Back in the days when the average desktop PC was barely capable of running a word processor, let alone sumptuous 3D games, the idea of overclocking your CPU in order to get thousand pound performance from a three hundred pound chip wasn't just an indulgence, it was a necessity.

A lot has changed. A modern multi-core CPU has a much longer shelf life than its forebears, because performance today is as much a factor of the number of cores and microcode as it is raw clockspeed.

An Intel Q6600 bought four years ago is unlikely to feel sluggish for most games, although upgrading isn't expensive these days either. For the not-unreasonable outlay of £150 you can pick up anything from the latest Lynnfield chips through to a six-core monster from AMD. But that's hardly the point.

Dropping £150 is still £150 out of your pocket, and the basics remain the same: Why buy a new or more expensive chip when you can save some serious dough and overclock? Besides, it's also a lot of fun.

The techniques involved in CPU overclocking have remained largely unchanged since the dark ages of computing too. Take control of the clocks, take care of the extra heating produced, and before you know it you'll be eyeing up the cost of liquid nitrogen.

It's true that most CPU architectures have a cap beyond which they simply won't perform – but the good news is that for current Intel processors, 4GHz or more is easily possible using air-cooling techniques alone.

Your CPU's clock speed is derived by taking the 'base clock': a signal supplied by the clock generator on the motherboard, and applying a 'multiplier' to it.

On newer P55 or X58-based motherboards, the base clock is always 133.33MHz by default; for Core 2 or older CPUs, the base clock varies between 100MHz and 166.6MHz depending on the Front Side Bus. The important thing to remember is that the CPU speed is defined by this external influence; it doesn't just operate from a single internal signal that only it has total control over.

Question of multipliers

If you are the owner of an 'Extreme Edition' chip or one of the new K-series models, then you can select what the multiplier will be. That means if you have a Core i7 980X running at 3.33GHz (133MHz base clock x25 multiplier) you can overclock it to 4GHz just by increasing the multiplier to 30.

If you don't have an unlocked chip (like the vast majority), the multiplier will be a fixed value or, in the case of the Core i7 and i5 CPUs we've seen, you'll have a restricted set of options in the BIOS to reduce the multiplier or apply a very small overclock. That means to do any serious acceleration of your CPU you'll need to increase the base clock itself, and that's where your choice of motherboard is all-important.

Essentially, you'll need to alter the base clock in the BIOS, something that most motherboards now offer as a matter of course. This same clock is used by the other buses in your machine though, including the PCI-e bus that your graphics card is sat on.
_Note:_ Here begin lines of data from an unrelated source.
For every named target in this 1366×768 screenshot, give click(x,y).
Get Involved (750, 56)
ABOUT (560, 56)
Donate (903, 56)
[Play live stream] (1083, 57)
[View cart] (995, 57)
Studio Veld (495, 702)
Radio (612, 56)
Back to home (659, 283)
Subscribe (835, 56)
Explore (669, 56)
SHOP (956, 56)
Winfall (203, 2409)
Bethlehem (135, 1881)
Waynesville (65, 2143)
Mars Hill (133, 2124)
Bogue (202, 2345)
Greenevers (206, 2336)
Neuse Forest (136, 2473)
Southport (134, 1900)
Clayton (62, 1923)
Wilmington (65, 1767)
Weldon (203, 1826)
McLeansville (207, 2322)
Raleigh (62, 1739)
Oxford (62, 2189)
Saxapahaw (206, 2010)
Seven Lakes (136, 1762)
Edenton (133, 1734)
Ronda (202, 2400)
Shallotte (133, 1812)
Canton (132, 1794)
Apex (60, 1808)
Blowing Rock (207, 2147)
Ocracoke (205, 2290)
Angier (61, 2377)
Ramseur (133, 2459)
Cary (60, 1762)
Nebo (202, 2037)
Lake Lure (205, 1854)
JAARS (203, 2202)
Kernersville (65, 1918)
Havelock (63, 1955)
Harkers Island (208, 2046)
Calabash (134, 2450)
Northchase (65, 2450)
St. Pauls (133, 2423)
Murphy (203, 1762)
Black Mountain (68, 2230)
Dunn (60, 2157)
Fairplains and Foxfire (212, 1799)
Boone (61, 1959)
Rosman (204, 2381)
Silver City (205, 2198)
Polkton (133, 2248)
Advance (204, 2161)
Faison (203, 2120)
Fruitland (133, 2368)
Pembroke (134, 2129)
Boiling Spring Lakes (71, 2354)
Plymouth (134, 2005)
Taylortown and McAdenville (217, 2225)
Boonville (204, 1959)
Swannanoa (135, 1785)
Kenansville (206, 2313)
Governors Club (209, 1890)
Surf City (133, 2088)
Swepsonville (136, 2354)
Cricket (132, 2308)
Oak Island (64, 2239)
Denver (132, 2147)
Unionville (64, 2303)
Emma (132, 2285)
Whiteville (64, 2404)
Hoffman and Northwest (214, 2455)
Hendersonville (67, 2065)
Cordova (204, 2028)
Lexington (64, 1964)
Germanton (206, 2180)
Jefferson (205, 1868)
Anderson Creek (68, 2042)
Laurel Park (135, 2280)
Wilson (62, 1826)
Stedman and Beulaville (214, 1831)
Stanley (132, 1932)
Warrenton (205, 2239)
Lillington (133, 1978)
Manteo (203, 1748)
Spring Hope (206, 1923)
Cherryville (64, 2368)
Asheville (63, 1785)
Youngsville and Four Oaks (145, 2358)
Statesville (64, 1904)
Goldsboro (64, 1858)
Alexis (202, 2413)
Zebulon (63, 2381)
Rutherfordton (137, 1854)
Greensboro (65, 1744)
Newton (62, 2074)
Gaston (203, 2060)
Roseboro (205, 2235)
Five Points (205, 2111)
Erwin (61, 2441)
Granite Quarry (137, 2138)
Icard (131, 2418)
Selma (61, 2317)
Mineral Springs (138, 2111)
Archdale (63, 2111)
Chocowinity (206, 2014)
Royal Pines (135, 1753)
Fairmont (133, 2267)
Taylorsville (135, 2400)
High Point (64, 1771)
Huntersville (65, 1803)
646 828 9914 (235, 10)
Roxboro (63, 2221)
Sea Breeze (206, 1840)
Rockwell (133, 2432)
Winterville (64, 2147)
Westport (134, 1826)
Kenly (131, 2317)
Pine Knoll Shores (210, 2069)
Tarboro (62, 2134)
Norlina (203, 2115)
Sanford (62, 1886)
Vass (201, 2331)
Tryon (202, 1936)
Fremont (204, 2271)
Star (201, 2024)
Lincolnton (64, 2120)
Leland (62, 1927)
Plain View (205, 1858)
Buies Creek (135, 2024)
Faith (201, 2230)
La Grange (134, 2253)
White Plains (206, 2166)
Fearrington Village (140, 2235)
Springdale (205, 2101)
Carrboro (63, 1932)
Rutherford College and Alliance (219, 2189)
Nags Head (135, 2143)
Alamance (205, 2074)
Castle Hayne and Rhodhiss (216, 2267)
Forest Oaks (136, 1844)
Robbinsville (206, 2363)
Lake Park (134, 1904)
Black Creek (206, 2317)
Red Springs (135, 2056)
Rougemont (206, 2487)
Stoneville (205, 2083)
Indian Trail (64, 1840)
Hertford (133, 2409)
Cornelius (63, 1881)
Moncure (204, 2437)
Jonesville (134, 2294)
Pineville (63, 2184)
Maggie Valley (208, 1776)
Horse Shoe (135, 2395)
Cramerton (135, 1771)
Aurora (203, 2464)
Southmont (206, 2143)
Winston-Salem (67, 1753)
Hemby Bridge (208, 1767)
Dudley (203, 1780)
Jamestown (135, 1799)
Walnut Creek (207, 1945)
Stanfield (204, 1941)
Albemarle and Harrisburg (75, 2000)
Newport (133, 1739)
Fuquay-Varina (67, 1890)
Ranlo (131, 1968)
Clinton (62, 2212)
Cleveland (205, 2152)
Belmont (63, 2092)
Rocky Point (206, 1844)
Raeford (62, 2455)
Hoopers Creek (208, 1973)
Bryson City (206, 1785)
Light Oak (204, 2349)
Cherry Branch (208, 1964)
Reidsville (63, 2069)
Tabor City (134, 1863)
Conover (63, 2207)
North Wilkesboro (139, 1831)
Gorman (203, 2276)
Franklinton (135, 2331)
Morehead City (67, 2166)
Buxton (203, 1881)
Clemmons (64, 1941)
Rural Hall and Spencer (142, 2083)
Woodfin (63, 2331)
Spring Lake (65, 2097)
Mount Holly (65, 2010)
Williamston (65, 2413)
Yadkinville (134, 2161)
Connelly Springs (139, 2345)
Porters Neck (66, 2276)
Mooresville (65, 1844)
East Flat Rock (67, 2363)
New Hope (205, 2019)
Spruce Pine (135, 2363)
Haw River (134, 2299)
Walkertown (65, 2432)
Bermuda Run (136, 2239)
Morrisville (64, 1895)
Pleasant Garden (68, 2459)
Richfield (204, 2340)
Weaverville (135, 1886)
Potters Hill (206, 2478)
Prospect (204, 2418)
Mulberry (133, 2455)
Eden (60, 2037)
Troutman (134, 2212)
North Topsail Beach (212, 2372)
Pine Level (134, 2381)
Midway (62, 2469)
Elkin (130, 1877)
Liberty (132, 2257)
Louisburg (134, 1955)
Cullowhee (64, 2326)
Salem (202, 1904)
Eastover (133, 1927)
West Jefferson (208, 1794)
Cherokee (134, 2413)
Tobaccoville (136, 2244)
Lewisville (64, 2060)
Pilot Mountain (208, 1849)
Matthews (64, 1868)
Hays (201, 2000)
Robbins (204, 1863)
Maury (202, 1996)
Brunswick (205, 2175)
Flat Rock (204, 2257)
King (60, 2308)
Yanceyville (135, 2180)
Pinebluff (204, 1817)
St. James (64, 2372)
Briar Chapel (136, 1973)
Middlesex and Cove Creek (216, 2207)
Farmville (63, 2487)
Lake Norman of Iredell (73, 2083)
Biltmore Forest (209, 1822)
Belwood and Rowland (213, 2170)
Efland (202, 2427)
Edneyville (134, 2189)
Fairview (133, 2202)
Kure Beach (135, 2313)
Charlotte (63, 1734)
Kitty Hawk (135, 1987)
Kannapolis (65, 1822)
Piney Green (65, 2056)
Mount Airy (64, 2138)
This means that those components need to be either well-cooled, so that they can run to keep up as the base clock is accelerated, or you'll need to be able to 'decouple' them in the BIOS and leave them running at their stock speeds regardless of the base clock setting.

We're going to be using an MSI P55-GD65 for our walkthrough. It's a solid board that sneaks in at less than £100 and opens up all the important BIOS settings for us. If you aren't confident fiddling around in the BIOS, it has extra buttons for increasing clockspeeds across the board or automatically finding a modest but stable overclock.

Which chip to choose?

To play around with Intel overclocking, any one of Intel's Core 2, Core i5 or Core i7 processors are a great place to start.

Arguably the best choice right now is the Core i7 920, a 2.66GHz chip that will crank up to a good 4GHz and has a triple channel memory controller to help the data flowing from the system RAM to keep up with it.

There are some drawbacks, though. For a start, you'll need an expensive X58-based mobo, as well as at least three sticks of RAM. More critically, the 920 has a locked memory multiplier, which means there's an extra level of fiddling with memory base speeds to keep your system stable.

Instead, we're using a Core i7 870 to show you how to get the most from an Intel-based system. The chip itself is quite pricey, but the accompanying socket-1156 mobos are reasonable and you can decouple the memory timings while finding the fastest stable speed for your processor.

The successor to the 870, the Core i7 870K, is the same chip but cheaper and with an unlocked CPU multiplier, which means it's even easier to overclock.

To achieve stability you'll need to balance the base clock, the multiplier and the amount of voltage supplied to the CPU and the QPI system interface. Every chip is different, and you may find a high base clock with a low multiplier works better than a low base clock and a high multiplier, or vice versa.